Though Maclaurin was proposing research to be undertaken by economists, it remained closely tied to engineering.In supporting the proposal, Compton drew attention to the fact that the Industrial Relations Section was the only organization of its type to be located in an engineering school, and he also pointed out the practical importance of the research for engineers. He claimed that many MIT graduates found
c. See chapter 15 this volume. themselves having to determine or implement industrial relations policies, and this research would bring them into “intimate contact with the problems and personnel of the field.”21 The application was not successful and after some further unsuccessful attempts to apply for funds, Maclaurin changed his emphasis and approached the Rockefeller Foundation about a broader project that would be more suited to “appeal to the imagination and fitness of technical students.”22 He would devote less time to research in industrial relations and instead proposed to work out “an area particularly suited, such as the processes by which technical improvements spread through industry, or a study of the types of companies in different industries which are the initiators of technical change, whether the same types of companies initiated such changes.”23
To support his case, Maclaurin pointed not only to the involvement of his own department with the Mathematics Department but also to the rising interest that many professors in engineering departments were showing in economics.d He argued that problems of mutual interest to economists and engineers could “best be developed if a special research fund were made available for graduate student and staff research devoted to the economics of industrial technology.”24 The topic he proposed to cover, “The Impact, Timing and Effect of Technological Change upon the American Economy,” reflected his time at Harvard, where despite being in the business school, he had been one of Schumpeter’s favorite students.25 Under this Schumpeterian heading, Maclaurin proposed a broad program out of which he hoped that specific projects would emerge “after the ground had been thoroughly explored by means of graduate seminars carried on in co-operation with some of the technical specialists from the engineering departments.”26 Such a change would take the department’s research away from industrial relations and toward a cross-disciplinary research venture involving economics and engineering.
Though it shows the direction in which Maclaurin was trying to shape the department’s research, this was another grant proposal that came to nothing. However, in April 1941, Maclaurin submitted a successful application for $50,000, involving Samuelson, who had arrived a few months earlier, “to initiate a series of studies under the general topic of ‘The Impact, Timing and Effect of Technological Change upon the American Economy.’ ” He wrote,
We believe that this is an area in which an Economics Department with a young and growing Division of Industrial Relations located
d. This claim is borne out by the frequency with which economics was mentioned in the accounts of these departments’ activities in the annual Reports of the President. in an engineering school should be in a position to make a significant contribution. It would be our hope that over a period of years the specialists whom we might develop would help to interpret the processes of technological change and their economic and social implications to economists, government officials, labor leaders, and industrialists.27
It was an academic research project, but one that could have practical implications.
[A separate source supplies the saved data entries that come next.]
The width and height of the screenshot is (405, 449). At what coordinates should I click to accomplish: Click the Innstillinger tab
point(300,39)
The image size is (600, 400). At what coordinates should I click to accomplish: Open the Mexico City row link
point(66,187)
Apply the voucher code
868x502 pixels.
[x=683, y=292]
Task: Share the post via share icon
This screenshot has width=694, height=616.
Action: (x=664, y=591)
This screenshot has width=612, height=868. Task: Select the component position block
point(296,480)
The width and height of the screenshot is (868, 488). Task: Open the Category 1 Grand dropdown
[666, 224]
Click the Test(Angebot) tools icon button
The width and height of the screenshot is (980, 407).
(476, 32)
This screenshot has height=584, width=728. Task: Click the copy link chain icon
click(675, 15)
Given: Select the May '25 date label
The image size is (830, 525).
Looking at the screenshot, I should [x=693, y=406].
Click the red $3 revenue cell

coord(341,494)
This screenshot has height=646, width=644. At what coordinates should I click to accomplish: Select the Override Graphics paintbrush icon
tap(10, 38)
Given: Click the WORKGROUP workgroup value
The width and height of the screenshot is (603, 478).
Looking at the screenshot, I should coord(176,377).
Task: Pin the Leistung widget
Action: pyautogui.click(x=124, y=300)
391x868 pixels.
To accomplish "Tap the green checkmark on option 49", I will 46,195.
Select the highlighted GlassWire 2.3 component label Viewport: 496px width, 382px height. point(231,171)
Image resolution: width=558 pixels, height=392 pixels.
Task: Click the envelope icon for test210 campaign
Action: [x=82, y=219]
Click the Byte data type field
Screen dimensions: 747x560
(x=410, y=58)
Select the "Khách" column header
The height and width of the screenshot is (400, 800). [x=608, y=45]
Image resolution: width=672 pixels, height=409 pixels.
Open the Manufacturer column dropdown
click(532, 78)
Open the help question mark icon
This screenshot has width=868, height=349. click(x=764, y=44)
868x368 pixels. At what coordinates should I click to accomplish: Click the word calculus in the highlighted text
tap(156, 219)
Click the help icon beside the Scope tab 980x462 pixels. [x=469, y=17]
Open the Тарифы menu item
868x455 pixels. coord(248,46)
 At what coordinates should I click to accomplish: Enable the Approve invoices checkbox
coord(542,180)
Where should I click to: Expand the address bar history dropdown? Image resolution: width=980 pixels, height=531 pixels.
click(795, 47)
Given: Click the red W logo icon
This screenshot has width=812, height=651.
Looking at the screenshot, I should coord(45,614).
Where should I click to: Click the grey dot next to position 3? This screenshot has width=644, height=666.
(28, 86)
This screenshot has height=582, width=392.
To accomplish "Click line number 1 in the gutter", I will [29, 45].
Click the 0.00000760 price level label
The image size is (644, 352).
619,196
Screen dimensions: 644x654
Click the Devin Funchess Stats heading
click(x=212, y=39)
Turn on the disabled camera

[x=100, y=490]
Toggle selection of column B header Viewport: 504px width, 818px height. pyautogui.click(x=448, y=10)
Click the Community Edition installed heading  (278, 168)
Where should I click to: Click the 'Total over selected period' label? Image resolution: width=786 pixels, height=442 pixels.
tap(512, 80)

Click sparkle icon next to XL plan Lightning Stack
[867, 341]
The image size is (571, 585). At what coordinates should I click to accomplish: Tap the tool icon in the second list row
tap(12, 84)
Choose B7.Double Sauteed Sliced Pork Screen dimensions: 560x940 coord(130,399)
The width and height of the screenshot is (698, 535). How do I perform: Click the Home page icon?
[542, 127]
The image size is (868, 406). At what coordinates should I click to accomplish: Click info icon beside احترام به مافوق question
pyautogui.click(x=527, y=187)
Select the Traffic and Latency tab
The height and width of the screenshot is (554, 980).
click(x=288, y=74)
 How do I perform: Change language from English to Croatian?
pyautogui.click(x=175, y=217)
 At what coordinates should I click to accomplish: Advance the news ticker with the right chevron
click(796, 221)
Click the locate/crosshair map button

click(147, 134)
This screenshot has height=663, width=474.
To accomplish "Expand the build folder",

It would cover three topics: factors in the individual firm influencing technological change involving substantial capital investment; case studies of union-management (or employee-management) relations and regulations concerning the introduction of technological change; and overall statistical studies of innovation. The description of the last of these topics adopted a Schumpeterian tone, in that it asked about the evidence for clustering of innovations and variation in the extent of innovation in different phases of the cycle. It also involved considering the character of new investment—how much was due to new industries and innovation, how much to growth in population and land, and how much to more intensive use of capital in old industries. The proposal reflected Hansen's thinking in proposing to establish whether a bias toward capital-saving innovations increased the likelihood of secular stagnation.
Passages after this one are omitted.